── Data for the task

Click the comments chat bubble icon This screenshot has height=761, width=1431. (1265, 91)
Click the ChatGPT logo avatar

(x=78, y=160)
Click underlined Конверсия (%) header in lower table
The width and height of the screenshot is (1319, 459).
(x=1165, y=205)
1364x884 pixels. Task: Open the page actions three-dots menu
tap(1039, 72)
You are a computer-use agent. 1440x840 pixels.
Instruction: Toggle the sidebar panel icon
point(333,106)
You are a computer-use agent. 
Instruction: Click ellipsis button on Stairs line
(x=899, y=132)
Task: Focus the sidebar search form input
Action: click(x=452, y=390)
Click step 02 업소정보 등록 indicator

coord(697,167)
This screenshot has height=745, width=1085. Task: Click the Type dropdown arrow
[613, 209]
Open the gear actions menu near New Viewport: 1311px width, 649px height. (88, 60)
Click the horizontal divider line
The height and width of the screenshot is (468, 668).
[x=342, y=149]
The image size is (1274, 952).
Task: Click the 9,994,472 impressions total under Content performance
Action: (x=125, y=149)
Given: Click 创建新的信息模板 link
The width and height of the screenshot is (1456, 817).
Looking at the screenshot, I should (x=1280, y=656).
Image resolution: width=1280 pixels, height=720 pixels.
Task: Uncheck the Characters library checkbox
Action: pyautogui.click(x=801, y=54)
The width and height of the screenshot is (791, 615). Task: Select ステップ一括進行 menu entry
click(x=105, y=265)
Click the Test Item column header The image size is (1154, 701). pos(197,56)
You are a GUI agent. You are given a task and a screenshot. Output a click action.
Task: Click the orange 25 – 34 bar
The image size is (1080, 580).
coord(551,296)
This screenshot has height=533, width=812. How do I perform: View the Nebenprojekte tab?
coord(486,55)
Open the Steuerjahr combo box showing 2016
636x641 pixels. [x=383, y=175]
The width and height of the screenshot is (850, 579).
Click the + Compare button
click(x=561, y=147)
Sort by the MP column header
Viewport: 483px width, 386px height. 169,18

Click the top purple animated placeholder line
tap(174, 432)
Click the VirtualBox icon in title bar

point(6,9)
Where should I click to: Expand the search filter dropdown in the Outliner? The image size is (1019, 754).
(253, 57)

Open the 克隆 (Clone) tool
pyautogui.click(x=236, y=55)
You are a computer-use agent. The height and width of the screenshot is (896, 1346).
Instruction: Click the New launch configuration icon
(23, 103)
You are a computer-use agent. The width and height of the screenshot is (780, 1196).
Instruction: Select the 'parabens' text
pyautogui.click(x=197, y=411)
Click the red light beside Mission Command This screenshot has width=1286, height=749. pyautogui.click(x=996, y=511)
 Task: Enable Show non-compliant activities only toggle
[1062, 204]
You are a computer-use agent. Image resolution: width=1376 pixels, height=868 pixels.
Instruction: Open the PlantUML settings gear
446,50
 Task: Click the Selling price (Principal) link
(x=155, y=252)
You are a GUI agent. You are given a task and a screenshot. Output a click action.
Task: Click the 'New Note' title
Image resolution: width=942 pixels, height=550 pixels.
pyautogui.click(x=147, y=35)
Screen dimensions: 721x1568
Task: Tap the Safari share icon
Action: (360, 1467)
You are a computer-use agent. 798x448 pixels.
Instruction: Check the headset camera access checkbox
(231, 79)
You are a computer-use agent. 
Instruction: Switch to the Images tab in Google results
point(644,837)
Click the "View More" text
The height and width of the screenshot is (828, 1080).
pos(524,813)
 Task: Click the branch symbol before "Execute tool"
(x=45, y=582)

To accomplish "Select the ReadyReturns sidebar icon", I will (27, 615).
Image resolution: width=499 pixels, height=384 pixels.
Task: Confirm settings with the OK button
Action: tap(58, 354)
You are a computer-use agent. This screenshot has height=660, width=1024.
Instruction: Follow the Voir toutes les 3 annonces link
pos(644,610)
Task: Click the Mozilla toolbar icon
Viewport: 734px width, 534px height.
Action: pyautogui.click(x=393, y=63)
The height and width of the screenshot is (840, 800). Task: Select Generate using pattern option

────

Please output the records shown above, with every character intact.

The answer:
Click the comments chat bubble icon This screenshot has height=761, width=1431. (1265, 91)
Click the ChatGPT logo avatar

(x=78, y=160)
Click underlined Конверсия (%) header in lower table
The width and height of the screenshot is (1319, 459).
(x=1165, y=205)
1364x884 pixels. Task: Open the page actions three-dots menu
tap(1039, 72)
You are a computer-use agent. 1440x840 pixels.
Instruction: Toggle the sidebar panel icon
point(333,106)
You are a computer-use agent. 
Instruction: Click ellipsis button on Stairs line
(x=899, y=132)
Task: Focus the sidebar search form input
Action: click(x=452, y=390)
Click step 02 업소정보 등록 indicator

coord(697,167)
This screenshot has height=745, width=1085. Task: Click the Type dropdown arrow
[613, 209]
Open the gear actions menu near New Viewport: 1311px width, 649px height. (88, 60)
Click the horizontal divider line
The height and width of the screenshot is (468, 668).
[x=342, y=149]
The image size is (1274, 952).
Task: Click the 9,994,472 impressions total under Content performance
Action: (x=125, y=149)
Given: Click 创建新的信息模板 link
The width and height of the screenshot is (1456, 817).
Looking at the screenshot, I should (x=1280, y=656).
Image resolution: width=1280 pixels, height=720 pixels.
Task: Uncheck the Characters library checkbox
Action: pyautogui.click(x=801, y=54)
The width and height of the screenshot is (791, 615). Task: Select ステップ一括進行 menu entry
click(x=105, y=265)
Click the Test Item column header The image size is (1154, 701). pos(197,56)
You are a GUI agent. You are given a task and a screenshot. Output a click action.
Task: Click the orange 25 – 34 bar
The image size is (1080, 580).
coord(551,296)
This screenshot has height=533, width=812. How do I perform: View the Nebenprojekte tab?
coord(486,55)
Open the Steuerjahr combo box showing 2016
636x641 pixels. [x=383, y=175]
The width and height of the screenshot is (850, 579).
Click the + Compare button
click(x=561, y=147)
Sort by the MP column header
Viewport: 483px width, 386px height. 169,18

Click the top purple animated placeholder line
tap(174, 432)
Click the VirtualBox icon in title bar

point(6,9)
Where should I click to: Expand the search filter dropdown in the Outliner? The image size is (1019, 754).
(253, 57)

Open the 克隆 (Clone) tool
pyautogui.click(x=236, y=55)
You are a computer-use agent. The height and width of the screenshot is (896, 1346).
Instruction: Click the New launch configuration icon
(23, 103)
You are a computer-use agent. The width and height of the screenshot is (780, 1196).
Instruction: Select the 'parabens' text
pyautogui.click(x=197, y=411)
Click the red light beside Mission Command This screenshot has width=1286, height=749. pyautogui.click(x=996, y=511)
 Task: Enable Show non-compliant activities only toggle
[1062, 204]
You are a computer-use agent. Image resolution: width=1376 pixels, height=868 pixels.
Instruction: Open the PlantUML settings gear
446,50
 Task: Click the Selling price (Principal) link
(x=155, y=252)
You are a GUI agent. You are given a task and a screenshot. Output a click action.
Task: Click the 'New Note' title
Image resolution: width=942 pixels, height=550 pixels.
pyautogui.click(x=147, y=35)
Screen dimensions: 721x1568
Task: Tap the Safari share icon
Action: (360, 1467)
You are a computer-use agent. 798x448 pixels.
Instruction: Check the headset camera access checkbox
(231, 79)
You are a computer-use agent. 
Instruction: Switch to the Images tab in Google results
point(644,837)
Click the "View More" text
The height and width of the screenshot is (828, 1080).
pos(524,813)
 Task: Click the branch symbol before "Execute tool"
(x=45, y=582)

To accomplish "Select the ReadyReturns sidebar icon", I will (27, 615).
Image resolution: width=499 pixels, height=384 pixels.
Task: Confirm settings with the OK button
Action: tap(58, 354)
You are a computer-use agent. This screenshot has height=660, width=1024.
Instruction: Follow the Voir toutes les 3 annonces link
pos(644,610)
Task: Click the Mozilla toolbar icon
Viewport: 734px width, 534px height.
Action: pyautogui.click(x=393, y=63)
The height and width of the screenshot is (840, 800). Task: Select Generate using pattern option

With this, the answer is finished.